- **GIVEN TASK**
Rewrite the material from the line with "You are a GUI" through the line with "coord(1000,32)", putting "drop-down menu" in place of "dropdown menu" and keeping everything else unchanged. Leave the pictures out.

- **PROVIDED INFORMATION**
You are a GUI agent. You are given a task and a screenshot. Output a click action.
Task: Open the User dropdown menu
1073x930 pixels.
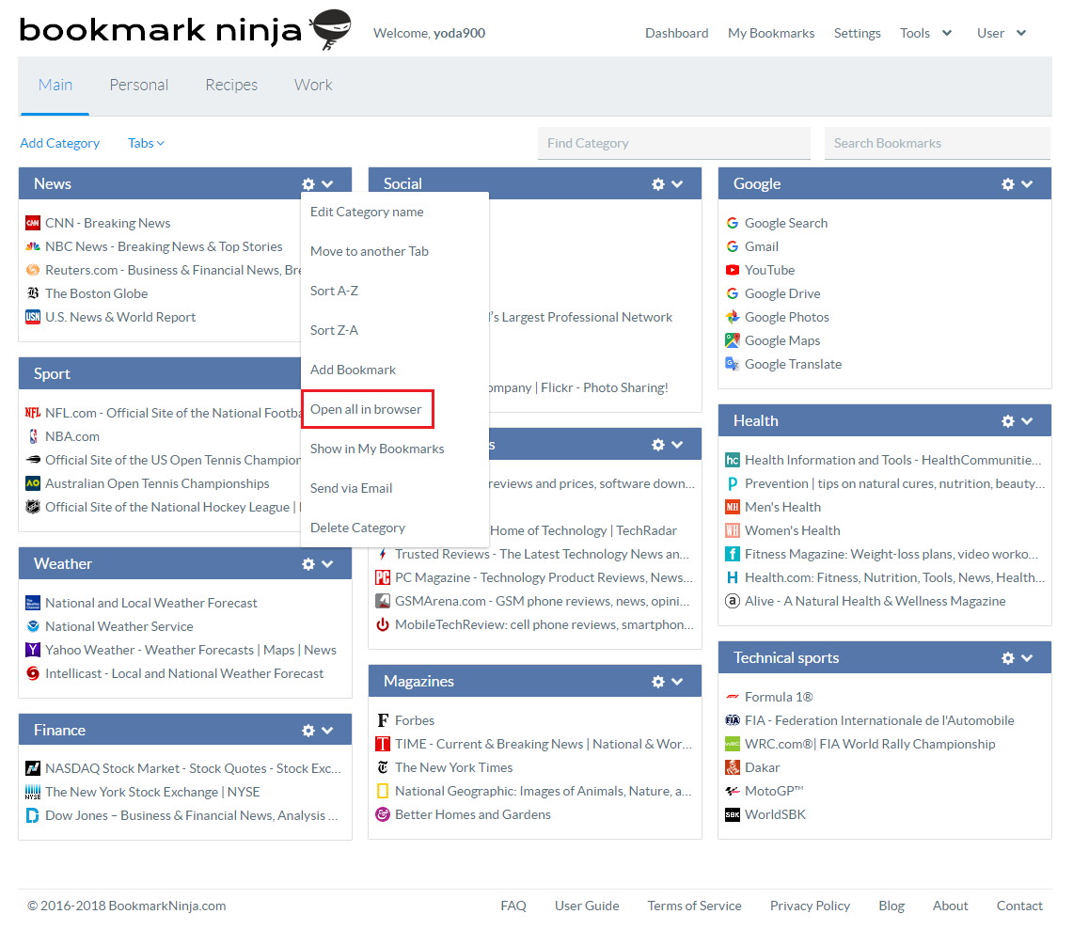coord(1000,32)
--
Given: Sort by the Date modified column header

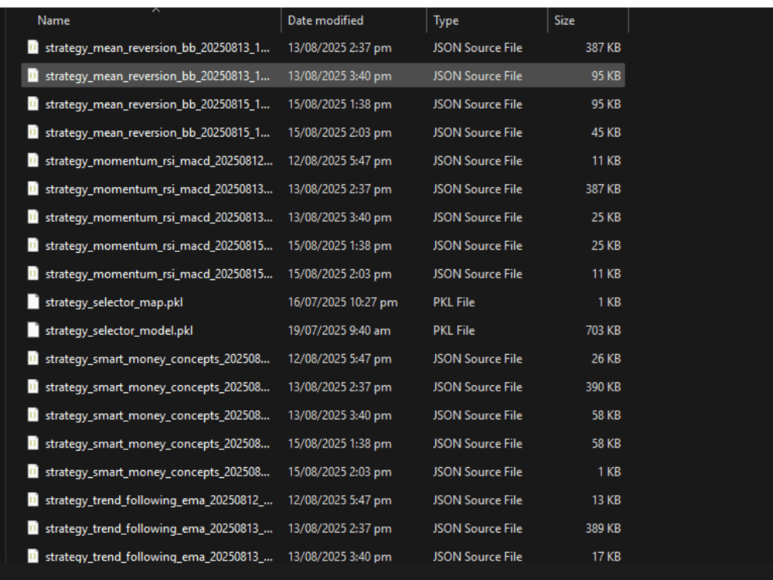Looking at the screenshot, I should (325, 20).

- **OUTPUT OF THE EXERCISE**
You are a GUI agent. You are given a task and a screenshot. Output a click action.
Task: Open the User drop-down menu
1073x930 pixels.
coord(1000,32)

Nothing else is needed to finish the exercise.